Rebels: City of Indra
- The cover of Rebels: City of Indra
- Author: Maya Sloan; Kendall Jenner; Kylie Jenner;
- Cover artist: John Vario Jr.; Anna Ismagilova; Colin Anderson; Nick Saglimbeni;
- Language: English
- Genre: Young adult, science fiction, dystopian, adventure
- Publisher: Pocket Books Gallery Books (distributed) Karen Hunter Publishing
- Publication date: June 3, 2014
- Publication place: United States
- Media type: Print (Hardcover, Paperback) e-Book (Kindle)
- Pages: 344
- ISBN: 978-1-4516-9442-0

= Rebels: City of Indra =

2014 novel by Kendall and Kylie Jenner

Rebels: City of Indra (also known as Rebels: The Story of Lex and Livia or Rebels: City of Indra: The Story of Lex and Livia) is a 2014 science fiction/dystopian novel by Kendall Jenner, Kylie Jenner, and ghostwriter Maya Sloan.

==Background==
Kylie spoke about the novel, saying "The fans seem to love it. That’s why we did it, [the characters]' names are Lexi and Livia.
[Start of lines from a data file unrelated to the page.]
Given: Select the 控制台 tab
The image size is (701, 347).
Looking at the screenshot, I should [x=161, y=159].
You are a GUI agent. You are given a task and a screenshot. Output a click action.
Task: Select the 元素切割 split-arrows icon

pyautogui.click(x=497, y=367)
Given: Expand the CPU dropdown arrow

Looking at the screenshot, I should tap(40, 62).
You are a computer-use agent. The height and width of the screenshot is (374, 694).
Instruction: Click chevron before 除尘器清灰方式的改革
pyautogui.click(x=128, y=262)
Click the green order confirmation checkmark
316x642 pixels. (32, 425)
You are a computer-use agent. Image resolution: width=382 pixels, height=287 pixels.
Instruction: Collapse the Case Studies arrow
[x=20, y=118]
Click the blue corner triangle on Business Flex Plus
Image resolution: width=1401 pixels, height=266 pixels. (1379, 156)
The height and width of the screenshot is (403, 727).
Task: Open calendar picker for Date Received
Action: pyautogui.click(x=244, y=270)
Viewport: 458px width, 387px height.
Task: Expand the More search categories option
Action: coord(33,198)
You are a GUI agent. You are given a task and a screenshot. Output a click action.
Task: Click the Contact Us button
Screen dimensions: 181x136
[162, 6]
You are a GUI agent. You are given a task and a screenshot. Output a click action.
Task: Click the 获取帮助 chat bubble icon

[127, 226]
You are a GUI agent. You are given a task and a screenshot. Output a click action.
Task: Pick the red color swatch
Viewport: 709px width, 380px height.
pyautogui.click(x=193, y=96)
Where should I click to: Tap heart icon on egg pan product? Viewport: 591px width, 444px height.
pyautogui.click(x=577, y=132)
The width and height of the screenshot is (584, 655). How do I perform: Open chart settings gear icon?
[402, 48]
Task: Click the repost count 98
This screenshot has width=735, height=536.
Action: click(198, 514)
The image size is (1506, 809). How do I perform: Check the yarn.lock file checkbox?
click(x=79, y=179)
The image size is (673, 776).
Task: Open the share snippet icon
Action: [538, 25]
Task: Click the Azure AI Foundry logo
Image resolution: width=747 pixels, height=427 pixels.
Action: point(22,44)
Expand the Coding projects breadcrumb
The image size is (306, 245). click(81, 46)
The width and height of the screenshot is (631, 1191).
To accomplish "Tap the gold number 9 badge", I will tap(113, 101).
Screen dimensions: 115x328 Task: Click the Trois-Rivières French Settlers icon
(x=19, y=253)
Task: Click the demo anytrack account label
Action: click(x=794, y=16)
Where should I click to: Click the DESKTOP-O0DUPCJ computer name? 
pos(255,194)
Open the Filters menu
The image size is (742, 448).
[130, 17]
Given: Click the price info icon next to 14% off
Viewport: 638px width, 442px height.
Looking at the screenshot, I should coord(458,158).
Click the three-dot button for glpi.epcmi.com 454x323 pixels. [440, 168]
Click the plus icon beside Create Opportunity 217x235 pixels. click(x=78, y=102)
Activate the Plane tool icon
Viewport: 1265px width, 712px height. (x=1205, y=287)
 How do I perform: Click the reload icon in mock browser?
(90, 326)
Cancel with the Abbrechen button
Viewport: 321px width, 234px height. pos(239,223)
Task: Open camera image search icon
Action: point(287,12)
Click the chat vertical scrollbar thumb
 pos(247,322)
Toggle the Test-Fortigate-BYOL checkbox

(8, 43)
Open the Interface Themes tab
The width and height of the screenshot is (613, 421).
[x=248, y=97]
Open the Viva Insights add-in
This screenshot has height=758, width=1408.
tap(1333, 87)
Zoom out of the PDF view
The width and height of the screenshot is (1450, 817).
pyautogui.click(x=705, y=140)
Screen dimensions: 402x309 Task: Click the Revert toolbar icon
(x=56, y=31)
I think we wanted to make Lex more like me and Livia more like Kendall, and they kind of evolved into their own characters."

Main characters
- Lex and Livia Cosmo — are the twin daughters of Arnaud Cosmos and Delphia. Lex is a hard-scrabbled, bullheaded, tough-talking orphan while Livia is an indignant, bullheaded debutant orphan. They both have a small neon-green symbol on their eyes.
- Marius — is a semi-ineffectual pseudo-intellectual who runs about citing manners for Livia.
- The Governess — is Livia's beauty-obsessed debutante coach who gets her wrinkles removed yearly at the Rejuvenation Island Clinic

==Reception==
Publishers Weekly gave a positive review: "Details about the two worlds the girls inhabit are creative, though the plot that emerges after they meet is rather predictable. Even so, abundant action — including a hair-pulling fight, a high-speed chase on flying machines, and an attack by hideous beings known as 'mutations' — provides momentum. Unresolved conflicts set the scene for the next installment."